その声に教官のディランはややうんざりとした顔で前に出る。
「なんだ?魔族でも出たか?」
ディランは冗談めかして慌てた様子の騎士団員に話しかけるが、その騎士団員の顔は真っ青だ。
「……ま、落ち着け。えっとジャイルズだったな。それで何があったんだ?」
「は、はい。昼の巡回で第五部隊の騎士が氷漬けになっているぶ……アルシェ男爵を発見しました」
「ぶ……アルシェ男爵が?」
ルナはその言葉にピンときた。
人間を氷漬けにするなんて、そんな人物がうじゃうじゃいるはずがない。
(絶対ご主人様だ……)
「ぶ、アルシェ男爵が発見されたのは第五区画です。現在は第五部隊が住民を遠ざけています。
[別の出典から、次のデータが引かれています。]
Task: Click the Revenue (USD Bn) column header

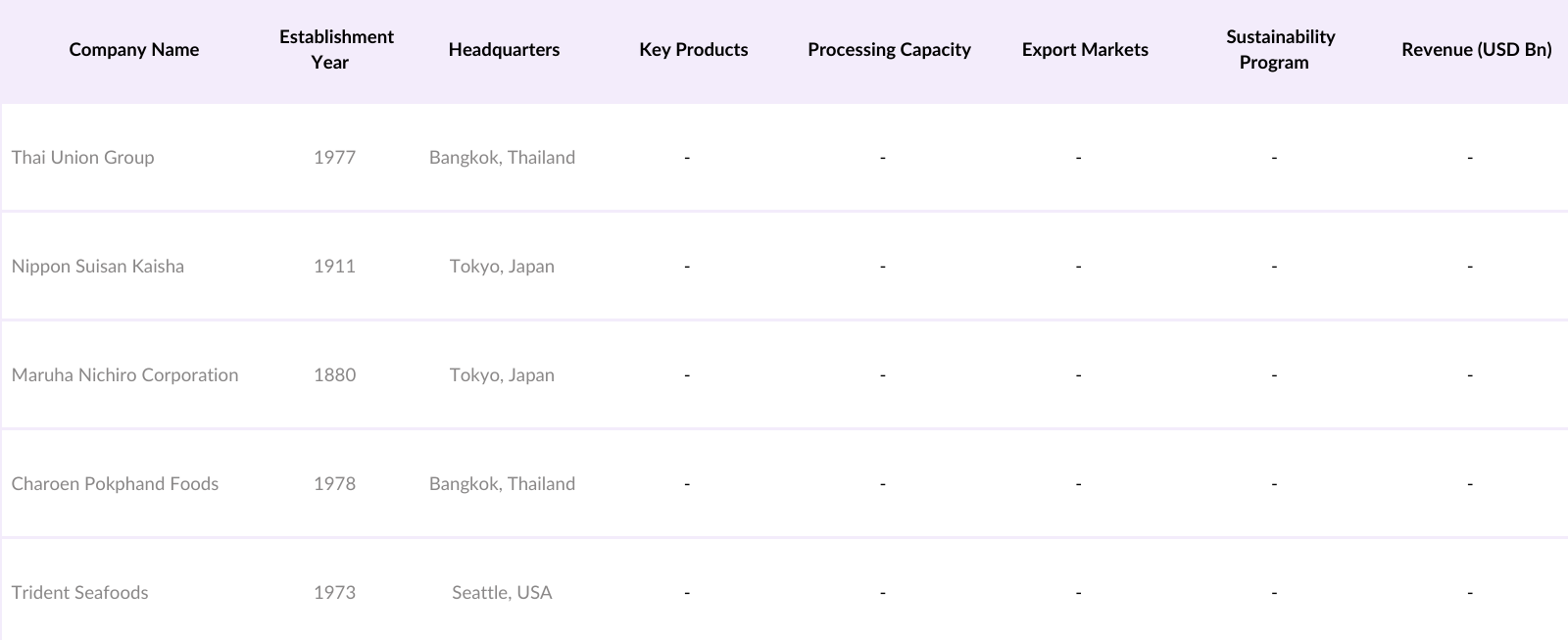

オルタンス隊長が現場には向かっていますが、一応ディラン様にもご報告をと」
「ふーむ。そうかわかった。ありがとう」
「それでは私はこれで失礼します!」
ディランが顎に手をやり頷くと、報告にきたと言うジャイルズは走り去っていった。
すると、ジャイルズが報告をしている間は静まり返っていた訓練場は、一気に話し声で埋め尽くされる。
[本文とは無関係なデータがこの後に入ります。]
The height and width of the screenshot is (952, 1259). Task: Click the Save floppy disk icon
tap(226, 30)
口々に思ったことを喋る騎士たちは、アルシェ男爵をあまりよく思っていないようで、同情するような声はなく、殆どが侮蔑の声だった。
「やっと豚が成敗されたな」
「あの豚は色狂いって話だったからな」
「まず見た目が気持ちわりぃんだよな」
「豚の冷凍保存だな」
「おまっ……天才かよ」
「ぶはっ!それいいな、冷凍保存!」
「解凍はゴメンだけどな」
「「そりゃそうだ!」」
あまりの言われようにルナはアルシェ男爵に同情しそうになる。
仮にも貴族が死んだというのに、この反応はどうなのだろうか。
(アルシェ男爵……そんなに嫌われてたのですね)
ただ、そんなことよりルナは主人である慎司のことが気になった。
人間を氷漬けにするなど、どう考えても慎司が絡んでいる。
大方そのアルシェ男爵がコルサリアに手を出した等であろう。そして、それに怒った慎司が手を出してしまった。そこまで考えてルナは頭を抱える。
(貴族は殺しちゃ不味いです……)
これが平民ならここまで大事にはならないのだろうが、相手が悪い。
貴族を殺したなど、最善でも犯罪奴隷に落とされるし、最悪の場合は即刻処刑だ。
(ご主人様を助けるにはどうしたら……!)
「うーうー」
ルナはひたすら頭を抱えて呻くのだった。
平民どうしの諍いならば両者の言い分を聞くのでしょうが、貴族と平民の諍いともなると、圧倒的に平民が不利ですね。